§ RAW DATA
+--

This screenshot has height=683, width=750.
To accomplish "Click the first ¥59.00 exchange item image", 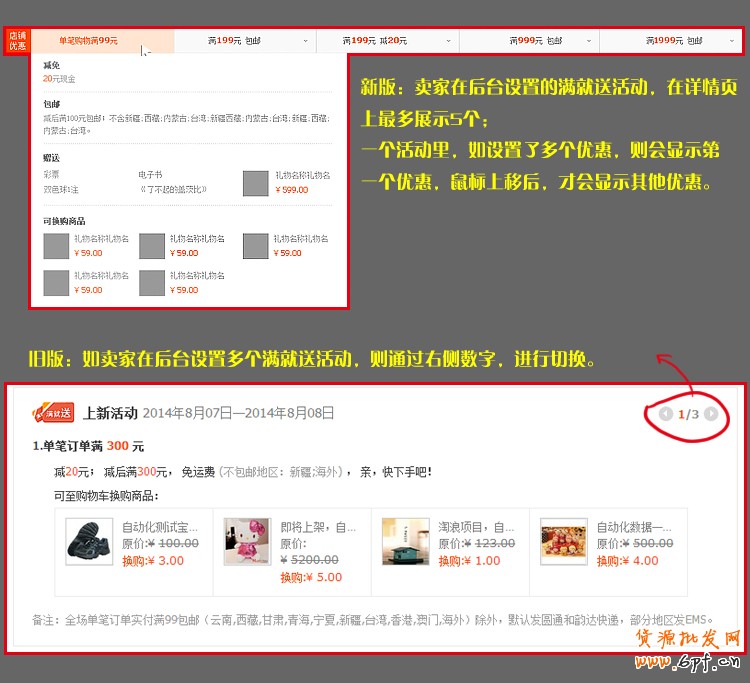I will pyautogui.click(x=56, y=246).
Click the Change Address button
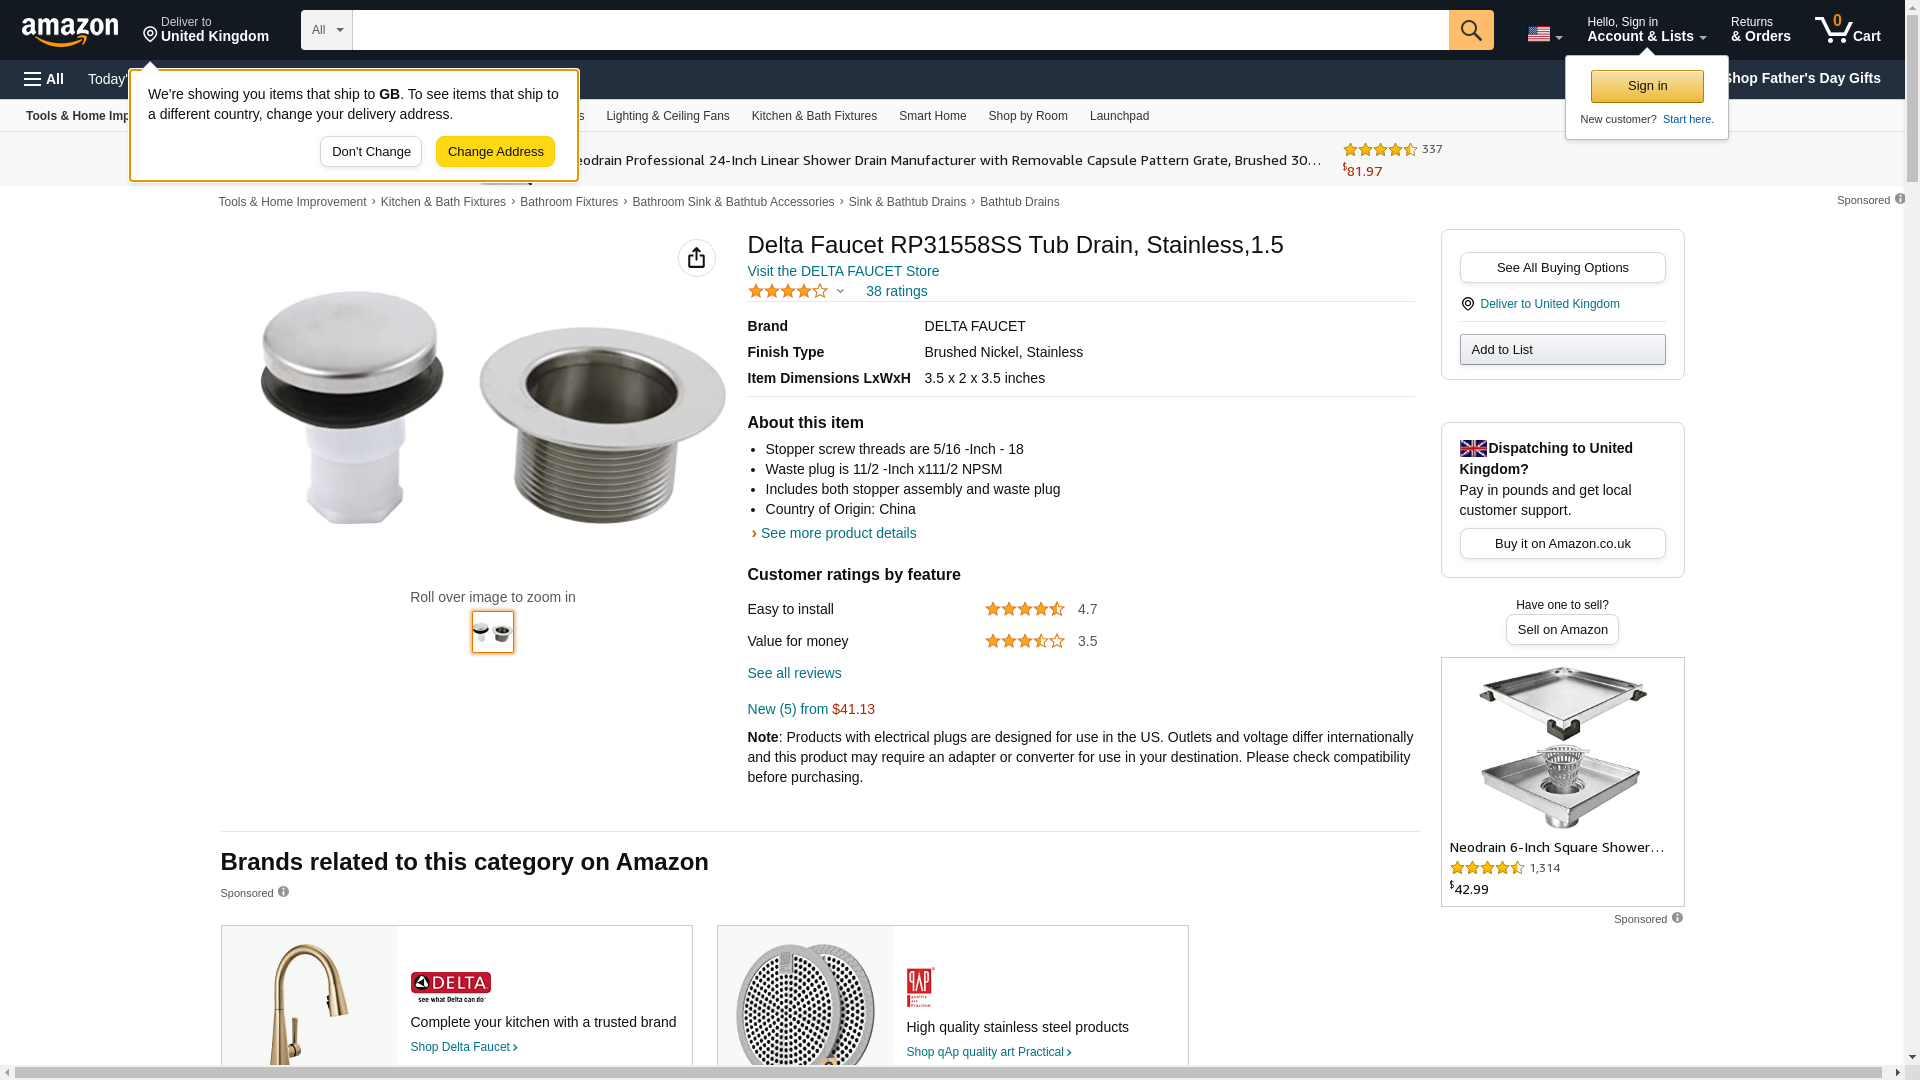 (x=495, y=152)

+--

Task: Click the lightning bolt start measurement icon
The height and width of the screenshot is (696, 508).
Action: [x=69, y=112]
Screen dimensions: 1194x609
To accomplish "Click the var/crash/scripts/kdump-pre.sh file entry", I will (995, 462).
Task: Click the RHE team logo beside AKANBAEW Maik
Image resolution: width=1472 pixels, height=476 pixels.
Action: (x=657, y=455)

+--

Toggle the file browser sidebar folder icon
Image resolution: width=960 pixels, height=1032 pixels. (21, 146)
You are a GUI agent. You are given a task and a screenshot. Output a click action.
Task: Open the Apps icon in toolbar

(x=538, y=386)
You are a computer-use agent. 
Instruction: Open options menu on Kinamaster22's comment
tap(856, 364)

+--

§ YOUR INSTRUCTIONS
Starting at the line above that contains "Task: Click the lightning", repeat each line exactly up to and including the line that contains "Task: Click the RHE", and stop there.

§ COMPLETED TASK
Task: Click the lightning bolt start measurement icon
The height and width of the screenshot is (696, 508).
Action: [x=69, y=112]
Screen dimensions: 1194x609
To accomplish "Click the var/crash/scripts/kdump-pre.sh file entry", I will (995, 462).
Task: Click the RHE team logo beside AKANBAEW Maik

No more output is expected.